Between the two results, Qwen-Image-Edit-2509’s version is clearly better because it fully transforms the person into an anime-style character while retaining the same outfit, pose, and expression, making it faithful to the task prompt, whereas Nano Banana’s version looks almost identical to the input photo with very little anime-stylization, so it doesn’t really fulfill the “anime character” requirement and feels more like a light retouch than a transformation.
Task 7: Product Poster
Prompt: “Make a clean marketable poster for this shoe. Use a plain background. Add the product name at the bottom in bold type saying – SoulShoe”
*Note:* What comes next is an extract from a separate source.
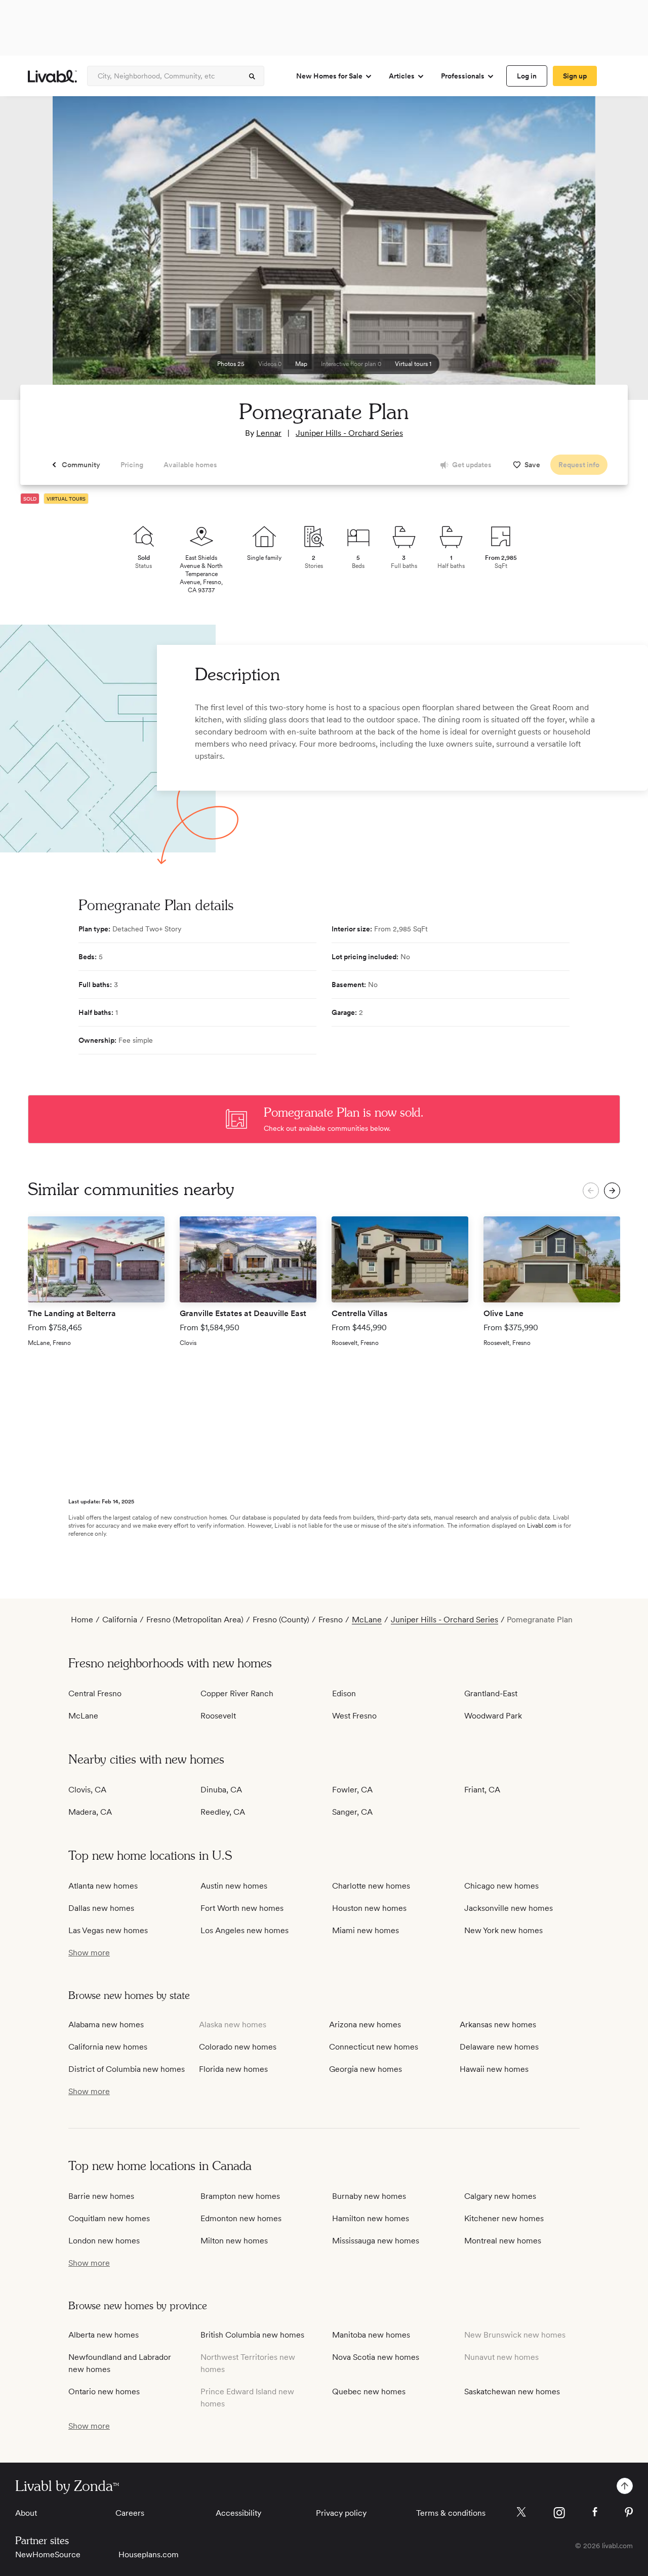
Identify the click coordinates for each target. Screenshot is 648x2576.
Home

Between the two, Qwen’s poster is better because it goes beyond a plain showcase and actually markets the product. The glowing effect makes the shoes stand out, the tagline “Where Comfort Meets Style” adds emotional appeal, and the “Limited Edition” badge creates urgency, all of which make it look like a polished ad campaign, whereas Gemini’s output, though clean and professional, feels more like a simple catalog image than a marketable poster.
My Verdict
Nano Banana is fun, accessible, and instantly shareable; perfect for memes, selfies, and social trends. Qwen, on the other hand, is structured, versatile, and production-ready, making it the better choice for creators, designers, and professionals who want reliability in outputs.
Also Read:
Conclusion
AI image models are improving month by month. August gave us the first Qwen Image. September has given us this new version with multi image support and better consistency. Next month who knows what will come. If you love experimenting then open Qwen Chat and try the prompts I shared. Start with something simple like placing yourself in a new background. Then move to multi image edits and posters.
I will keep testing and sharing what works. If you try any of these prompts let me know what result you got. Sometimes the fun is in the surprises.